## MATERIAL SUPPLIED
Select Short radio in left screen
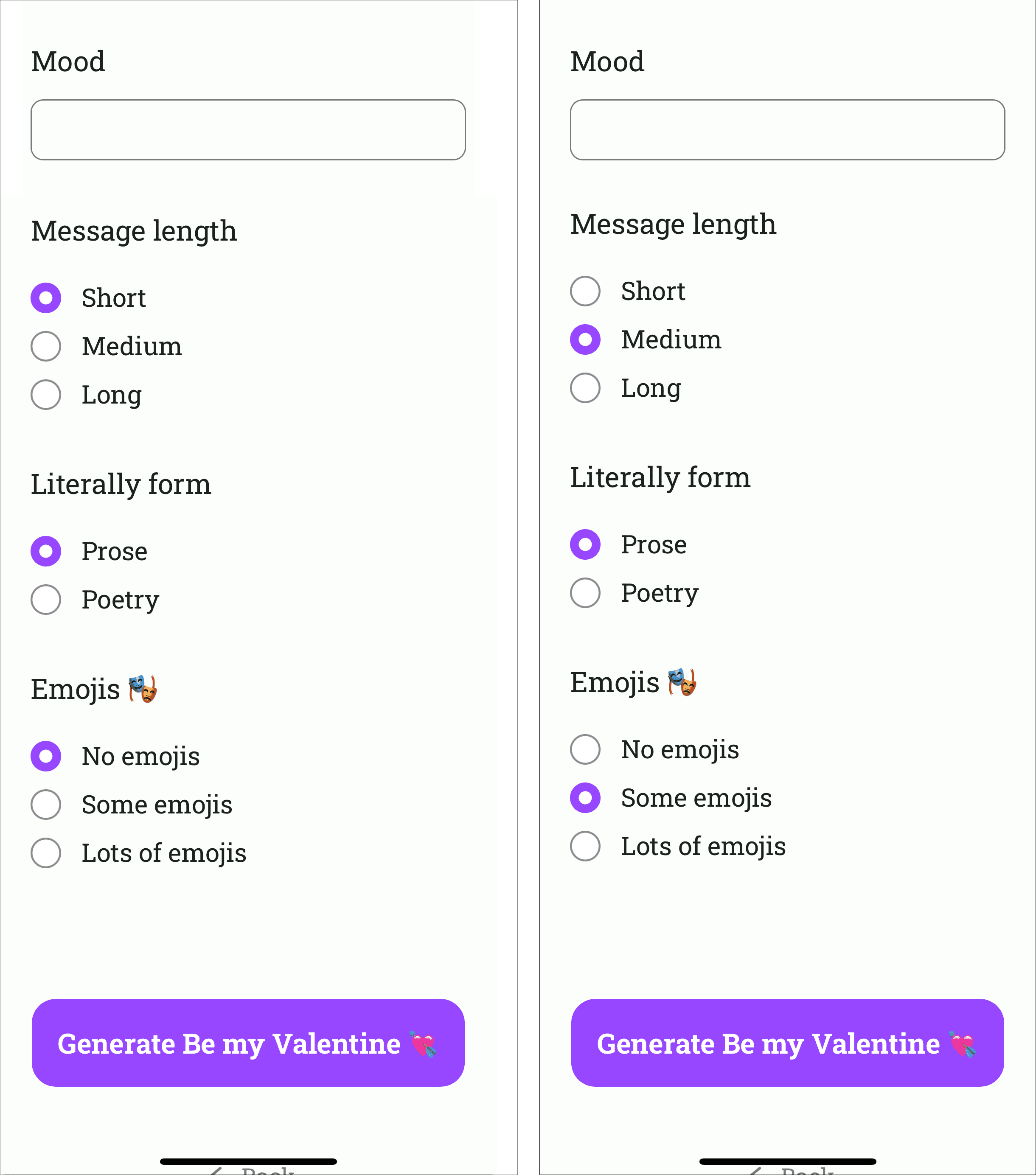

--

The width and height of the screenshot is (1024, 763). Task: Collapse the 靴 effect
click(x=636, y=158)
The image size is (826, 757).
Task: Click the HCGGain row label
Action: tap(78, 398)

---

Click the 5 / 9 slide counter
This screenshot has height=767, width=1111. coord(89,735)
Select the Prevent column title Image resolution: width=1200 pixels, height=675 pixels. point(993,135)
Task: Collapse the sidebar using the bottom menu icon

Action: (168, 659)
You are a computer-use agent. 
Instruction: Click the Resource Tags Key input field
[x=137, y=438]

## TASK GOAL
Copy every line of the entries in which "Select" can be found.

## ANSWER BOX
Select Short radio in left screen
Select the Prevent column title Image resolution: width=1200 pixels, height=675 pixels. point(993,135)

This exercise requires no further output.